- [PROBLEM]
Gather up every line from the entries below that uses the word "Queen".

- [Saved data entries]
★ ★ ★ ★

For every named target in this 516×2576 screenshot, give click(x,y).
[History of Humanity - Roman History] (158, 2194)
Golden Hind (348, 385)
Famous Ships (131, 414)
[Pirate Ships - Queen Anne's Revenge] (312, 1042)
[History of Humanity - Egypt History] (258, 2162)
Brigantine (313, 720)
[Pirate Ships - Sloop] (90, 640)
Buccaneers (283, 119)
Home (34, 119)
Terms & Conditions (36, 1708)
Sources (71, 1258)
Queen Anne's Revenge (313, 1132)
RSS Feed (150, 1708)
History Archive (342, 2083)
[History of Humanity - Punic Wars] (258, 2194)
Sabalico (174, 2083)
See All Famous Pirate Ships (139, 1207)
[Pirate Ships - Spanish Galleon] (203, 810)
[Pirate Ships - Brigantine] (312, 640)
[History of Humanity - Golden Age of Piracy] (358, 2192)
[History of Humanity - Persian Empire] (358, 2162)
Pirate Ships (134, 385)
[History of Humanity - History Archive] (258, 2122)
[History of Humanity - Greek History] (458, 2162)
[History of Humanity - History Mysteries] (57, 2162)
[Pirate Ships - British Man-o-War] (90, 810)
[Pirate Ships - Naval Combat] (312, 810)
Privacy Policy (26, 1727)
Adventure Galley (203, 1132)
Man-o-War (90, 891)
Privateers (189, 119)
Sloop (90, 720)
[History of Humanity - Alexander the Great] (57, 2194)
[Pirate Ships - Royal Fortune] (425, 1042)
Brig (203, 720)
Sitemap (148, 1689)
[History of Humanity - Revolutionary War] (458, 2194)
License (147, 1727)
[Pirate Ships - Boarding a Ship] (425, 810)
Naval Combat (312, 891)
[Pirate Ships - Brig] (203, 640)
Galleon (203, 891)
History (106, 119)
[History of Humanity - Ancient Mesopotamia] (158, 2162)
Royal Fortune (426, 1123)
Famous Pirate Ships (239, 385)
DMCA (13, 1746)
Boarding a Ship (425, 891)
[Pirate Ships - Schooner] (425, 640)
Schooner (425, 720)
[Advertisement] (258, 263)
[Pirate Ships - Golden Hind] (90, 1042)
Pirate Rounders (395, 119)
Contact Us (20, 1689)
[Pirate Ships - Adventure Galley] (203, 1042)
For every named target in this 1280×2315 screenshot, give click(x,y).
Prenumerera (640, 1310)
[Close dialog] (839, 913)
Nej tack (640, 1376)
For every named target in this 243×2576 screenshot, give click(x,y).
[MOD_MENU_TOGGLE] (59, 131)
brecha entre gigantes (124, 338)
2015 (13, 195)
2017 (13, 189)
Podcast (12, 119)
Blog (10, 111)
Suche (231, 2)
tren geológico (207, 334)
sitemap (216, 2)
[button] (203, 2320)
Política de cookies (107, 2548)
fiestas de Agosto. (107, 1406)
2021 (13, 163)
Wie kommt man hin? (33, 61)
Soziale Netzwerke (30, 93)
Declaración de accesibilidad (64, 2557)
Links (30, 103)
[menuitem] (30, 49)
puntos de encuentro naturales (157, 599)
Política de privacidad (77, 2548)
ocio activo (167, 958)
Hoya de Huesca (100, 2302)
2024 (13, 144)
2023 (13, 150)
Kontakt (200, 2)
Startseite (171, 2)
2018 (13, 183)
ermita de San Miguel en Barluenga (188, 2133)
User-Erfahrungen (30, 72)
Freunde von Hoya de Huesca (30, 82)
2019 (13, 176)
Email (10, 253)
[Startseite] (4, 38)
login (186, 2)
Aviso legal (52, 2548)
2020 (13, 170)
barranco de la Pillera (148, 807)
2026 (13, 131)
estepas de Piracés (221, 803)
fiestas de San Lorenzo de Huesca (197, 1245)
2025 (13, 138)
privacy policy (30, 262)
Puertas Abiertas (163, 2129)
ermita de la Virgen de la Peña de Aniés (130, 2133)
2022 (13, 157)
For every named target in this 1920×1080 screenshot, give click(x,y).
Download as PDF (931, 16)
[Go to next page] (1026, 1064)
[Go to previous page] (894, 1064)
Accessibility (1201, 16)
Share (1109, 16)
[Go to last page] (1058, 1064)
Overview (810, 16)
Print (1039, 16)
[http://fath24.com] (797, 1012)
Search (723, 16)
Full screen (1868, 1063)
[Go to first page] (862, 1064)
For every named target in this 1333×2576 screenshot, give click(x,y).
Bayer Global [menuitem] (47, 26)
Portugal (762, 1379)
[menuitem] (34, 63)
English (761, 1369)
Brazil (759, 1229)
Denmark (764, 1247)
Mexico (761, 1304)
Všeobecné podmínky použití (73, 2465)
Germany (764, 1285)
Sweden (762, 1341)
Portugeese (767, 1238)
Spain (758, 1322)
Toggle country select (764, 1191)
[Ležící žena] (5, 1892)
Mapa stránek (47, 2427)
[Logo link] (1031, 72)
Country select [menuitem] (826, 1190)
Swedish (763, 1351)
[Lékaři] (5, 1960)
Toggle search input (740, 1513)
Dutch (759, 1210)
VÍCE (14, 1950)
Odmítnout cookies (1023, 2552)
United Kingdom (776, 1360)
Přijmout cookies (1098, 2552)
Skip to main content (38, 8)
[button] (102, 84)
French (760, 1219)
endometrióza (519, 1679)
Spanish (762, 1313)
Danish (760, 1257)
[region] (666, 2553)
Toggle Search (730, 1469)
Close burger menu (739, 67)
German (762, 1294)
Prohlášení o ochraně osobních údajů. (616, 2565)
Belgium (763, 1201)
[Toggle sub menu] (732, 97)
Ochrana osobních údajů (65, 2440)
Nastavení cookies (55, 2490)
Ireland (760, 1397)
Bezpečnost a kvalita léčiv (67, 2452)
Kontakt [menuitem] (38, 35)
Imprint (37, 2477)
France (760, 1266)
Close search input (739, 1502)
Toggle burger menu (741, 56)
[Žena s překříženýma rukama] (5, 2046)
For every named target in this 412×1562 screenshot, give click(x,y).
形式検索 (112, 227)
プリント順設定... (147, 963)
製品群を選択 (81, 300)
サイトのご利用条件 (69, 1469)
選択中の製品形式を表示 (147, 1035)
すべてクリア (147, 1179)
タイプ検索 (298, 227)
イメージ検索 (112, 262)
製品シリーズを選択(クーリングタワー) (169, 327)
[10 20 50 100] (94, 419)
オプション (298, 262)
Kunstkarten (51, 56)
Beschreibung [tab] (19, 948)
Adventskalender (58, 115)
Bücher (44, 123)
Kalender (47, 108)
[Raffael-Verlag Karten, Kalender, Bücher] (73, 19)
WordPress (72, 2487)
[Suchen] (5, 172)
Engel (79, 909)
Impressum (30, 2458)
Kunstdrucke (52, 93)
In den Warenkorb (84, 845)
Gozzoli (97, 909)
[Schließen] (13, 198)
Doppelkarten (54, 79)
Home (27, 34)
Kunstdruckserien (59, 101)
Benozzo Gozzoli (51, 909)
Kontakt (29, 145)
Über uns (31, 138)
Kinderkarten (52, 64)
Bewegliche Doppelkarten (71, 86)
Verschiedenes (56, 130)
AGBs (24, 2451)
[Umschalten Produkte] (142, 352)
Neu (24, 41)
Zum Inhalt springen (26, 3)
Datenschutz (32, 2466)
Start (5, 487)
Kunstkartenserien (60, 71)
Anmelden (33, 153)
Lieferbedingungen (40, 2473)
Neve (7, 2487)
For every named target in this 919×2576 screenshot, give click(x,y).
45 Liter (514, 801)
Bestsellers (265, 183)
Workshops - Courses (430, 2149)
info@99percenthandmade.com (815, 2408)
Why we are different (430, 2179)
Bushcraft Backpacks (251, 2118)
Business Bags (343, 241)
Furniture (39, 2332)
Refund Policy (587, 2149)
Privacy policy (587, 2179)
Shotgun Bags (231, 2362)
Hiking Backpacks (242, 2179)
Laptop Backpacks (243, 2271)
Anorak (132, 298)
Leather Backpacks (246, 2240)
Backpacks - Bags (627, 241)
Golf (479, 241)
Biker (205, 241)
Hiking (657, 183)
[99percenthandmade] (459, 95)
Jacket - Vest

★ ★ ★ ★

- [PROBLEM SOLUTION]
[Pirate Ships - Queen Anne's Revenge] (312, 1042)
Queen Anne's Revenge (313, 1132)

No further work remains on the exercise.